Assignment:
Output must consist only of the lines of the material below from the one with "Select the Compatible brand label" through the one with "At what coordinates should I click to accomplish: Click the like", each reproduced exactly; no pictures belong in it.

Records provided:
>>>

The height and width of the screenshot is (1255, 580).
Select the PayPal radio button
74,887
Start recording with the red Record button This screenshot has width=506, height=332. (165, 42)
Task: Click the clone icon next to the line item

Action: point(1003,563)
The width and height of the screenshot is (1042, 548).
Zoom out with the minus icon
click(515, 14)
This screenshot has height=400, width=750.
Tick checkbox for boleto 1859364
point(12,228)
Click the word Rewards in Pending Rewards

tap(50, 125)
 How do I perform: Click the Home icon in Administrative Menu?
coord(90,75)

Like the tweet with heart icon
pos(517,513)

<<<
>>>

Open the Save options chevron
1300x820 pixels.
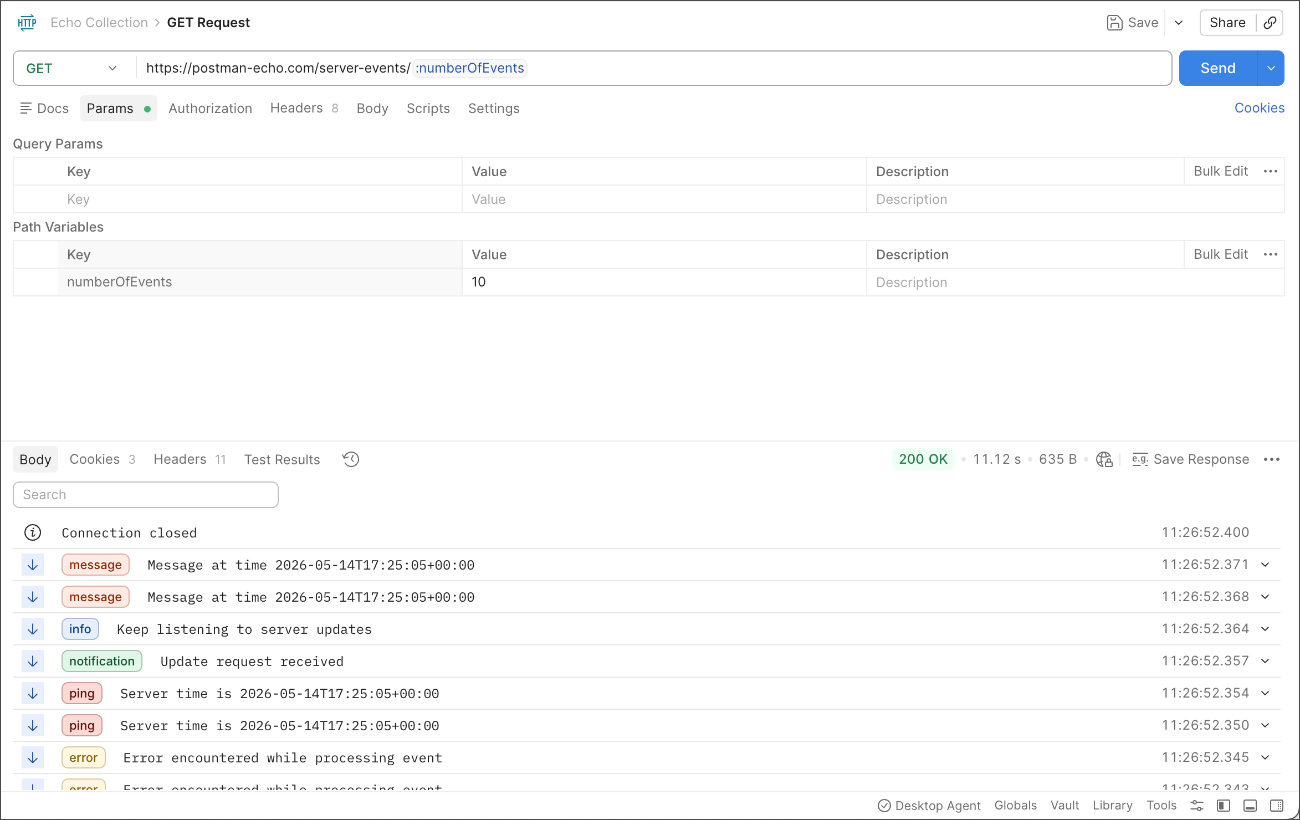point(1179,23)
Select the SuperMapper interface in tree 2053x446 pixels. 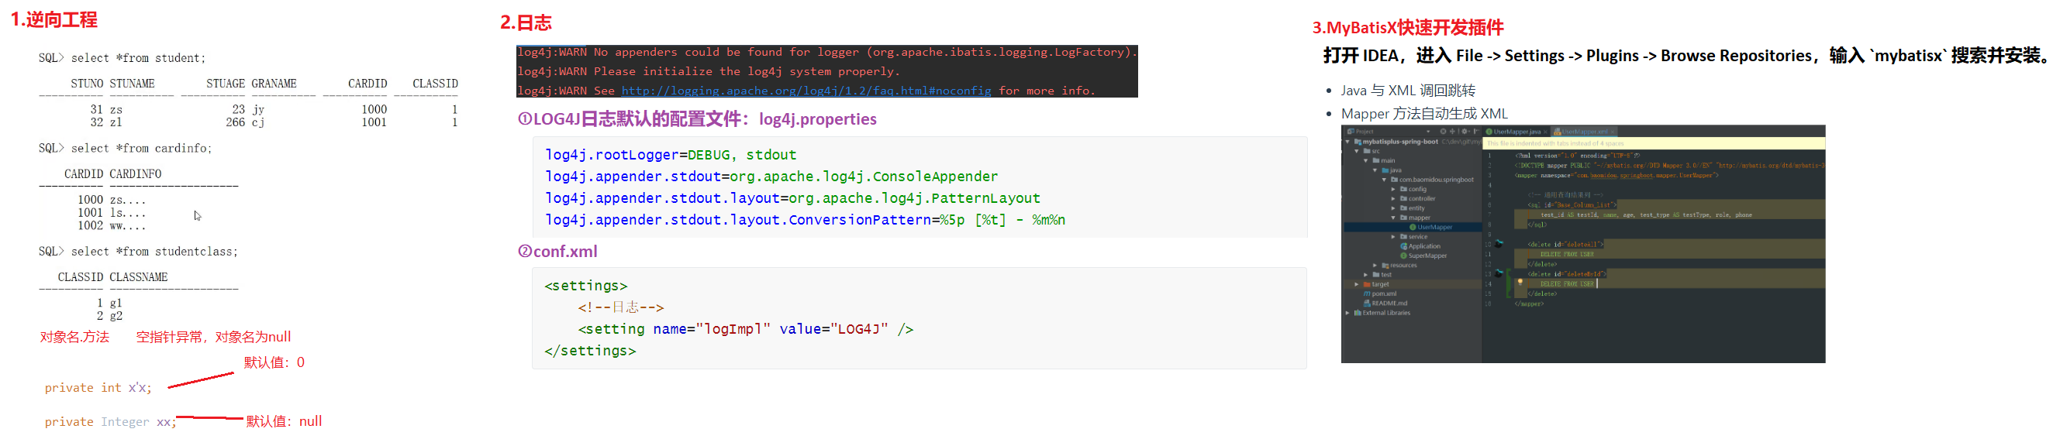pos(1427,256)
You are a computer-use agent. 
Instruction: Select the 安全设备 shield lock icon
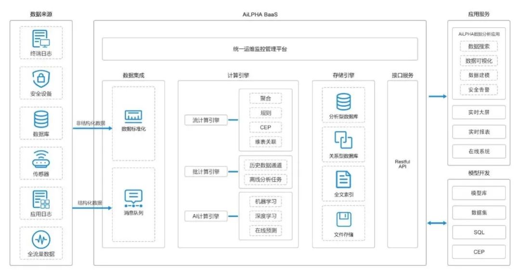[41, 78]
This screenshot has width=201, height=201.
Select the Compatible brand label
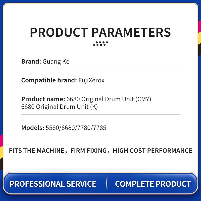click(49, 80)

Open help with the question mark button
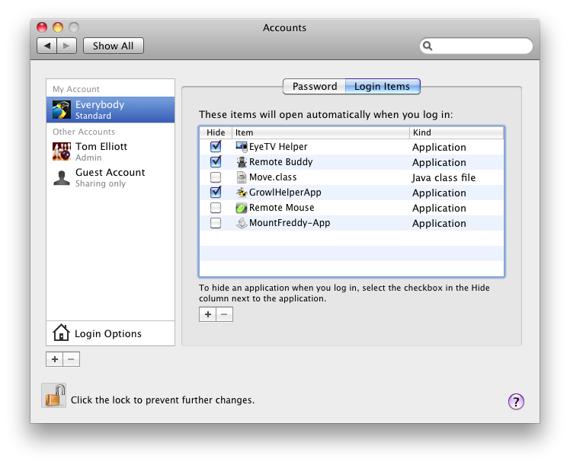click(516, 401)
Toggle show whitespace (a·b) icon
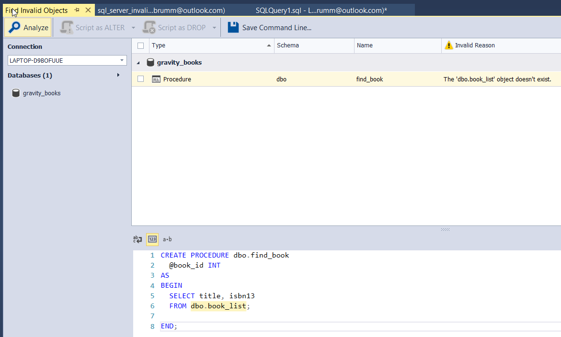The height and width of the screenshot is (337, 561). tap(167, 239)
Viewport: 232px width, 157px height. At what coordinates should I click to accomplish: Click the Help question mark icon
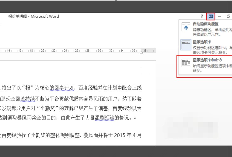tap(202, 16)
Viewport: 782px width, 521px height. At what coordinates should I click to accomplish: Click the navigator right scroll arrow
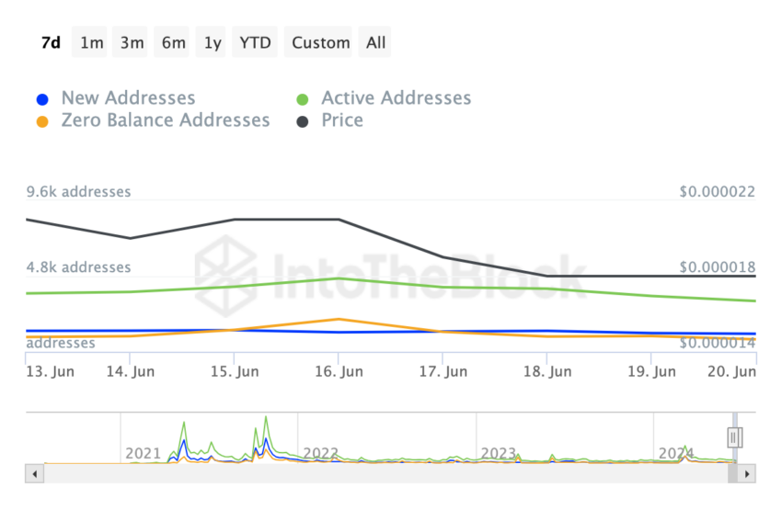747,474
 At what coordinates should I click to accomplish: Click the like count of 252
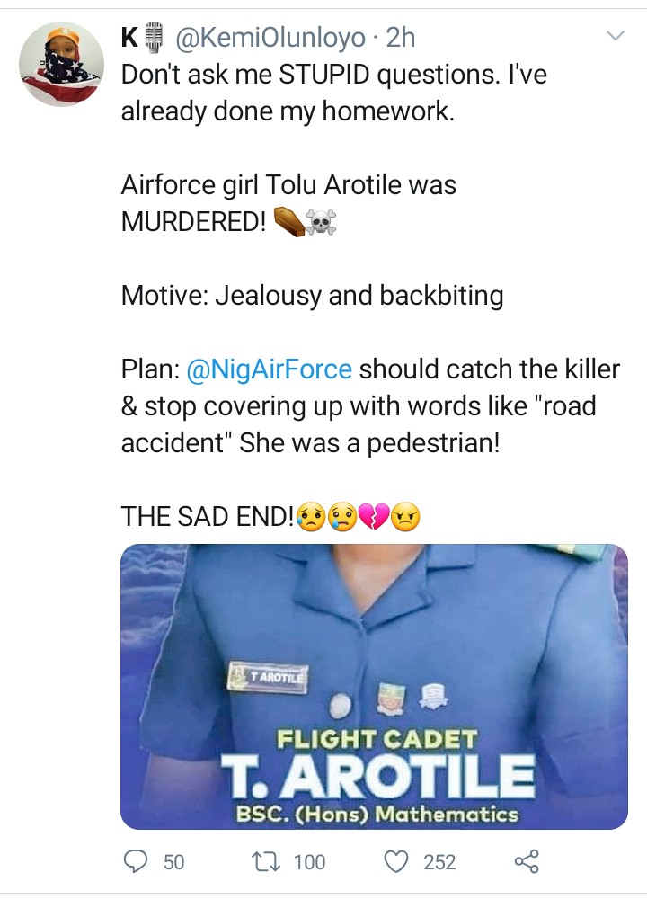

<<<
>>>

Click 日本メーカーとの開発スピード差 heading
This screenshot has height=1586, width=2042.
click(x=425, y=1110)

<<<

Exercise response:
Select the Compatible brand label
click(49, 80)

Open help with the question mark button
click(516, 401)
Toggle show whitespace (a·b) icon
The height and width of the screenshot is (337, 561). tap(167, 239)
Viewport: 232px width, 157px height. At what coordinates should I click to accomplish: Click the Help question mark icon
tap(202, 16)
Viewport: 782px width, 521px height. At what coordinates should I click to accomplish: Click the navigator right scroll arrow
747,474
 At what coordinates should I click to accomplish: Click the like count of 252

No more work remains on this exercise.